Unterschrift auf Notepad als Urkunde?

OLG Köln, Beschluss vom 01.10.2013 -- III-1 RVs 191/13

von Life and Law am 01.09.2014

+++ Urkundenfälschung, § 267 StGB +++ Urkundeneigenschaft elektronischer Dokumente +++ Fälschung beweiserheblicher Daten, § 269 StGB +++ Verletzung des Postgeheimnisses, § 206 StGB +++ Sachbeschädigung, § 303 StGB +++

Sachverhalt (leicht abgewandelt und ergänzt): A ist Kurierfahrer bei einem privaten Paketzustellunternehmen. Aufgrund der hohen Arbeitsbelastung fühlt er sich immer häufiger damit überfordert, die Pakete rechtzeitig auszuliefern. An einem besonders stressigen Tag beschließt er, 47 bis dahin noch nicht zugestellte Pakete zunächst „verschwinden zu lassen", um sie in der Folgezeit nach und nach den Empfängern zu übergeben. Damit dieses Verhalten nicht auffällt, unterzeichnete er für jedes Paket in seinem elektronischen Lesegerät, einem sogenannten Notepad, die dort vorbereitete Empfangsbescheinigung jeweils mit dem Namen des entsprechenden Empfängers. Dazu benutzte er einen Stift, mit dem auf der Benutzeroberfläche des Notepads in derselben Weise geschrieben werden kann wie mit einem Kugelschreiber auf Papier. Hierbei entsteht als sichtbare Datei eine Unterschrift des angeblichen Paketempfängers, die in dem Lesegerät gespeichert und in diesem jederzeit wieder abgerufen bzw. von diesem ausgedruckt werden kann. Durch sein Vorgehen wollte A erreichen, dass in dem elektronischen Buchungssystem des Unternehmens, an dessen Zentrale er die Daten jeden Abend bei Dienstschluss übermittelt, die jeweiligen Pakete als zugestellt ausgebucht werden. Bereits am Abend des selben Tages erkennt A, dass 47 Pakete zu viele sind, um sie zusätzlich auszuliefern. Daher entschließt er sich, 20 Pakete im Müll zu „entsorgen". Die weiteren 27 Pakete stellt er in der Folgezeit tatsächlich nach und nach zu.

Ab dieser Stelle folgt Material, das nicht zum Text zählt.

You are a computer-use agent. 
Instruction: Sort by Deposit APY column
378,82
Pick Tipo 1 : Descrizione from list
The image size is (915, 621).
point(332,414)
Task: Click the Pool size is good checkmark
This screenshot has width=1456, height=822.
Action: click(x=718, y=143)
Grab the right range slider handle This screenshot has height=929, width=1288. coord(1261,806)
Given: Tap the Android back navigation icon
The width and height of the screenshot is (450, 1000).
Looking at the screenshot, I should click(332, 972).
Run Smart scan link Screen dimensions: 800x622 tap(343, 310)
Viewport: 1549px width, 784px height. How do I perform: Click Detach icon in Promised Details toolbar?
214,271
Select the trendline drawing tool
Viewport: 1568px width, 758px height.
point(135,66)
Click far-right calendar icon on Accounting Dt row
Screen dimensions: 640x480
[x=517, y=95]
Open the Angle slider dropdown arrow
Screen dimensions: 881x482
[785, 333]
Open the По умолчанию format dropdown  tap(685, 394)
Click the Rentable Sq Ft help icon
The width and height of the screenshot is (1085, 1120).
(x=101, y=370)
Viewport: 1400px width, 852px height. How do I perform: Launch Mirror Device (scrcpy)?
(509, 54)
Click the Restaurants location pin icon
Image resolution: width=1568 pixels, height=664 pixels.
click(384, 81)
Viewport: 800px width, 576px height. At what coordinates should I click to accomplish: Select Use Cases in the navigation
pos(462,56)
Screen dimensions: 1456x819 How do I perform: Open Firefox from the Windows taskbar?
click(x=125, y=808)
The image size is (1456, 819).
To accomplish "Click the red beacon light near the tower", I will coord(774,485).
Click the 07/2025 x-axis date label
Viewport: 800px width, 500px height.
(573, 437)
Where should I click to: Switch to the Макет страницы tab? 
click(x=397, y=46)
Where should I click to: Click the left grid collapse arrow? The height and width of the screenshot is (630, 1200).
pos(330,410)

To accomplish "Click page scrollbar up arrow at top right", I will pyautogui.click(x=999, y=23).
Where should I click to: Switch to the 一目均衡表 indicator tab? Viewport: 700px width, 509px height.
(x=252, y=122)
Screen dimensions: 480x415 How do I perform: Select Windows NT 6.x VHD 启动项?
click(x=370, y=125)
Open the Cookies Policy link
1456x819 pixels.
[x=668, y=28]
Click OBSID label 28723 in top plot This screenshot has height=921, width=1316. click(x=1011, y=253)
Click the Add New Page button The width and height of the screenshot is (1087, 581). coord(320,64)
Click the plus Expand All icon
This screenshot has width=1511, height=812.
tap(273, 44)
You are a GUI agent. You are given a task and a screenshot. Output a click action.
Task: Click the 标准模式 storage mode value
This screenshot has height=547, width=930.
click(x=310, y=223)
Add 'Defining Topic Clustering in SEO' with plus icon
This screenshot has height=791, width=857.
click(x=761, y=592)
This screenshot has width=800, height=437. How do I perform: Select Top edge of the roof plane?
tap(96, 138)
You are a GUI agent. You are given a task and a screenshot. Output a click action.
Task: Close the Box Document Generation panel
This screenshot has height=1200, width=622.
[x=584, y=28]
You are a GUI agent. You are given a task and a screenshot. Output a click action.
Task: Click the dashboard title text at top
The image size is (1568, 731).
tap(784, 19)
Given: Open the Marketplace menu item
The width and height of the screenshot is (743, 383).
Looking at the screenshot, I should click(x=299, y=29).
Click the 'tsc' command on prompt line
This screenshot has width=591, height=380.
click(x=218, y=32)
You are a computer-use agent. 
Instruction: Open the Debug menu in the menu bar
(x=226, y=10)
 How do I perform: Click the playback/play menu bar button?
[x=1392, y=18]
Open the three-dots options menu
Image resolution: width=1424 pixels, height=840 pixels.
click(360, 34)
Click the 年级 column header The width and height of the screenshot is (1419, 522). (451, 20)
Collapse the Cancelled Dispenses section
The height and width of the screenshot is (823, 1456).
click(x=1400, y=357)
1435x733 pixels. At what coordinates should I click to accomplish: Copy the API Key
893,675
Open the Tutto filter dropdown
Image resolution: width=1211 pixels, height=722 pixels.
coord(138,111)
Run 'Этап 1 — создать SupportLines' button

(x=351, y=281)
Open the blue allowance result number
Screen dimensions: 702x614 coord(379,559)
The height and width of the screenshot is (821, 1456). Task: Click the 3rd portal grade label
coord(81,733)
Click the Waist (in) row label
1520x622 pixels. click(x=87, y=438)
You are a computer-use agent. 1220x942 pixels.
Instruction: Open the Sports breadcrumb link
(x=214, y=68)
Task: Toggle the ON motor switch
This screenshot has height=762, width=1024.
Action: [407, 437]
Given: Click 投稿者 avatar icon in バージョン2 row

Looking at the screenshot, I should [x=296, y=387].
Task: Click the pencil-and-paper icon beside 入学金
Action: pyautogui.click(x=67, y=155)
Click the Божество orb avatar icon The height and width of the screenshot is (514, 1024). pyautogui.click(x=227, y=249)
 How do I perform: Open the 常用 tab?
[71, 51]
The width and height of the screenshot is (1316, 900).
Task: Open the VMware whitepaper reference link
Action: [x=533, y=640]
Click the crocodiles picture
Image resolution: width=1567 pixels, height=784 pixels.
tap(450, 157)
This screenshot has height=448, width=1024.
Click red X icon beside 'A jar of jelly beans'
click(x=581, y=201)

Wie hat sich A nach dem StGB strafbar gemacht? §§ 263a, 268 StGB sind nicht zu prüfen.

A) Sounds

1. Wesentliches Merkmal einer Urkunde ist die dauerhafte Verkörperung einer Gedankenerklärung. Wird eine Empfangsbestätigung auf einem Touchscreen oder Notepad erzeugt und dort digital archiviert, so handelt es sich bei dem elektronischen Ablieferbeleg nicht um eine Urkunde, da das digitale Dokument nur im Speicher oder auf dem Bildschirm existiert, aber nicht auf einem Gegenstand dauerhaft verkörpert ist.

2. Auch bei einem möglichen Ausdruck auf Papier liegt keine Urkunde vor, da es sich hierbei lediglich um eine Kopie des elektronisch gespeicherten Dokuments handelt.

B) Problemaufriss

Urkundendelikte gehören aufgrund einer Vielzahl von Auslegungs- und Subsumtionsproblemen im Zusammenhang mit dem Begriff der Urkunde zu den schwierigsten Tatbeständen des StGB. Da sie sich gleichzeitig wunderbar in komplexe Fallgestaltungen einbauen lassen, besitzen sie eine große Examensrelevanz.1 Der vorliegende Fall beschäftigt sich mit der Frage, ob eine Urkunde auch im Zeitalter der Digitalisierung die stoffliche Fixierung einer Gedankenerklärung erfordert, oder ob hierauf in Hinblick auf die voranschreitende technische Entwicklung verzichtet werden kann. Im Examen könnte dieser Fall sehr gut mit Eigentums- und Vermögensdelikten kombiniert werden, etwa §§ 242, 246, 263, 263a StGB.

C) Lösung

Zu prüfen ist die Strafbarkeit des A nach dem StGB.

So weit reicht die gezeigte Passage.